ACTIVITY >>
The answer must restate every entry exactly as it appears.

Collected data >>
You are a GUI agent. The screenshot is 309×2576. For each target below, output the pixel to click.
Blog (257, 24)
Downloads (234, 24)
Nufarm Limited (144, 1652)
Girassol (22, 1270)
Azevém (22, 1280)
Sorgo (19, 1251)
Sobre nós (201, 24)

RESULT FOR THIS EXERCISE >>
You are a GUI agent. The screenshot is 309×2576. For each target below, output the pixel to click.
Blog (257, 24)
Downloads (234, 24)
Nufarm Limited (144, 1652)
Girassol (22, 1270)
Azevém (22, 1280)
Sorgo (19, 1251)
Sobre nós (201, 24)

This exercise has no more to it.